YOUNG AND INEXPERIENCED, Team USA saw itself as an underdog four years ago in Vancouver. The Americans nevertheless came within a goal of winning their first gold medal since 1980. Now, the underdog label no longer applies. In Sochi the U.S. will have 13 players from that silver-medal-winning team, including nine forwards and goalie Ryan Miller, the 2010 Olympic MVP.

This is an article from the Feb. 3, 2014 issue

With skill and depth at every position the U.S. roster, on paper, is among the world's best. "The quantity and especially the quality of U.S. hockey players is growing at a fantastic rate," GM David Poile said after naming the team on Jan. 1.

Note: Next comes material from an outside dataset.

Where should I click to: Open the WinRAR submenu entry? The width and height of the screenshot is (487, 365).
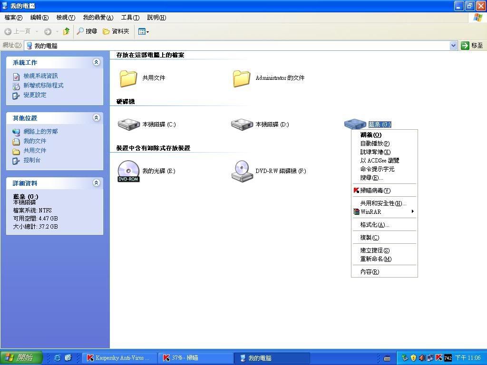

The depth is most evident in the caliber of players Team USA did not select: 2010 Olympians Bobby Ryan, Erik Johnson, Jack Johnson and Tim Thomas will not be in Sochi—the same goes for Keith Yandle and Dustin Byfuglien, the U.S.'s highest-scoring defensemen since '10. Poile has stressed the importance of skating and versatility, not just scoring, to the roster. "We've medaled in North America, both in Salt Lake City [in '02] and in Vancouver [in '10], but we have not medaled in Europe," he said. "That's why we [needed] to make some changes."

On Europe's bigger ice, quickness becomes more important. The U.S. will lean on such swift skaters as wingers Phil Kessel of the Maple Leafs and Patrick Kane (above, 88) of the Blackhawks. The roster is rounded out by such versatile players as Blues winger T.J. Oshie, who will be making his Olympic debut. He can be plugged in on the top line or on the penalty kill; his shootout skills are a bonus.

Oshie also plays on one of the NHL's hottest lines alongside David Backes, one of Team USA's five centers. In a short tournament, established chemistry is a prime asset. Penguins defenseman Brooks Orpik will have regular partner Paul Martin, and Kessel will skate on a line with James van Riemsdyk, just as he does in Toronto.

The U.S. has put together a tough and mobile group. But the lack of a No. 1 center (Joe Pavelski, who skates on the Sharks' second line, comes closest) could stunt its offensive potential. Wild defenseman Ryan Suter will serve as both the backbone of the blue line and the team's primary puck distributor. But expect the last line of defense—whether it's Miller or 2012 Conn Smythe winner Jonathan Quick in goal—to give the U.S. its best chance to live up to its new billing: gold medal contender.